Online supplemental material
Fig. S1 introduces the 3D cell–collagen chamber systems used for stable collagen anchorage and confirms confocal reflection microscopy as the method of choice for structural imaging of collagen fibers. Fig. S2 visualizes and quantifies the porosity of collagen structures in vitro. Fig. S3 confirms maintenance or abrogation of cell migration in the presence of MMP inhibitor GM6001 or transient MT1-MMP knockdown for spheroid and vertical cell invasion. Fig. S4 presents speed and nuclear adaptation data from different cell types. Video 1 shows migration of single HT1080/MT1-MMP cells in bovine dermal and rat tail collagen in the absence or presence of MMP inhibitor GM6001. Video 2 shows a high-resolution confocal sequence of an arrested cell in rat tail collagen in the presence of GM6001. Video 3 is as Video 1, but for spheroids. Video 4 shows gradually increasing HT1080/MT1-MMP cell migration in rat tail collagen assembled at decreasing temperatures in the presence of MMP inhibitor GM6001. Video 5 shows nuclear deformation together with ongoing or abrogated migration of HT1080 cells transfected with histone H2B-GFP and cytoplasmic DsRed2 in the presence of protease inhibitors. Video 6 shows cells in the presence of MMP inhibitor GM6001 and cell traction modulators β1 integrin 4B4 mAb or Y-27632 in collagen gels of different pore sizes. Video 7 shows migration of CD4+ T blasts and PMNs (in the presence of chemokine IL-8) in the presence of MMP inhibitor GM6001 in rat tail collagen of varying concentration. Video 8 shows IL-8–enhanced migration of a neutrophil stained with nuclear marker Hoechst 33342 in rat tail collagen. Additional data are available in the JCB Data-Viewer at http://dx.doi.org/10.1083/jcb.201210152.dv.

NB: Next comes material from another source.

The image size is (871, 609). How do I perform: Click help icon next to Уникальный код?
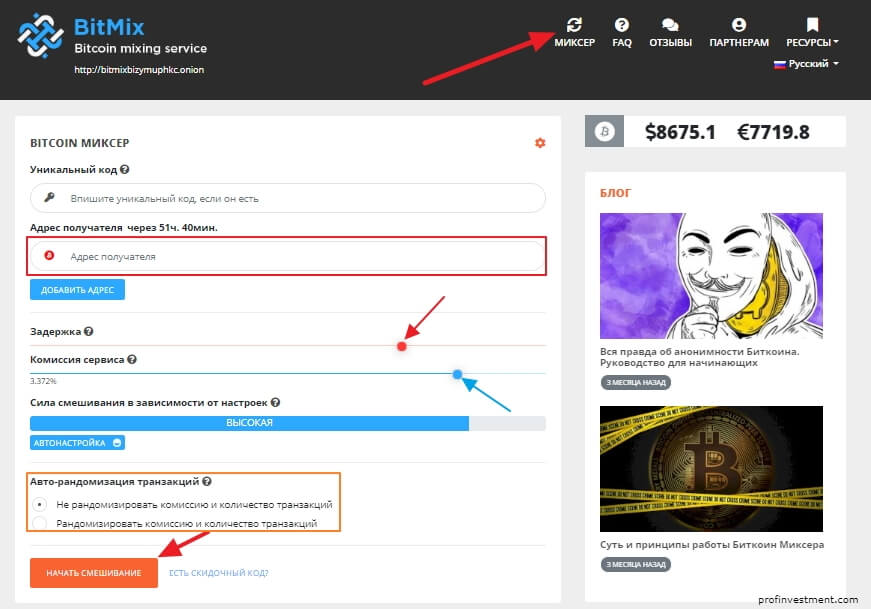[125, 170]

We gratefully acknowledge M. Ott, F. Ogboro, and M. Zegers for technical support and advice; the Microscopical Imaging Centre core support by M. van Dommelen, M. Wijers, H. Croes, G.J. Bakker, and J. Fransen for assistance with imaging or data analysis; and M. Sharon Stack and E. Deryugina for providing MDA-MB-231 and HT1080 cells transfected with MT1-MMP.

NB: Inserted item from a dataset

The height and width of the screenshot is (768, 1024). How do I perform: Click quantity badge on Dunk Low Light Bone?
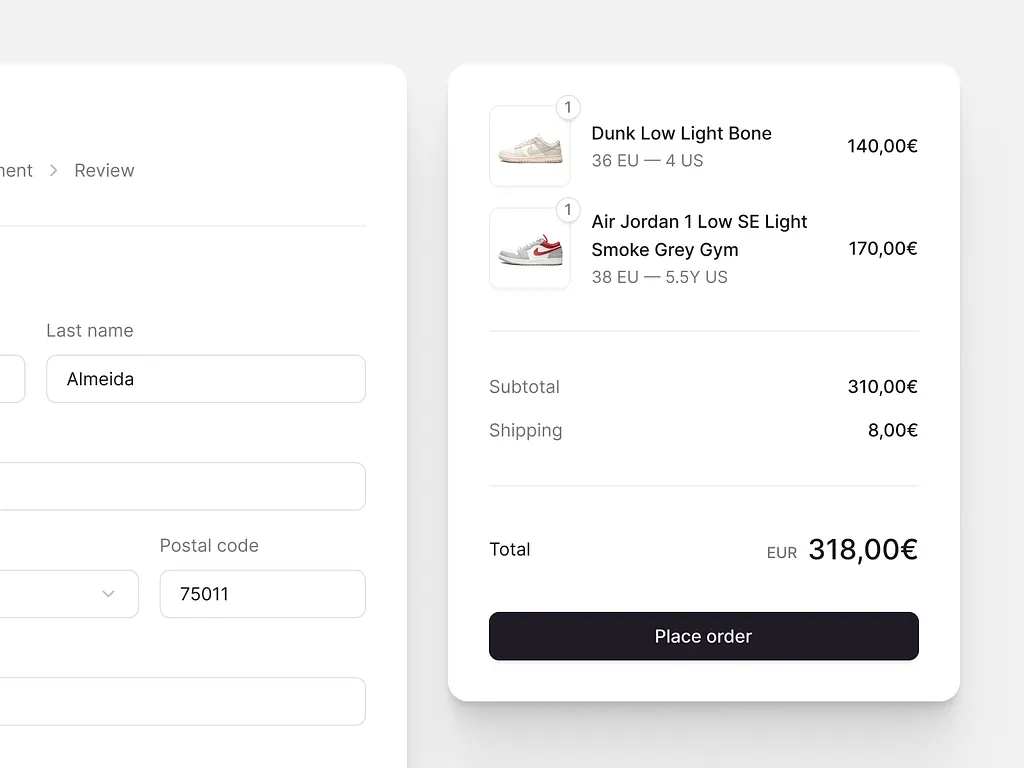tap(568, 108)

This project was supported by the Netherlands Science Organization (NWO-VENI 680-47-421 to J. te Riet; NWO-VIDI 917.10.364 to K. Wolf; NWO-VICI 918.11.626 to P. Friedl), the European Union FP7 Tissue Transmigration Training Network (T3Net 237946 to P. Friedl); and the National Institutes of Health (R01 CA88308 and R01 CA71699 to S.J. Weiss).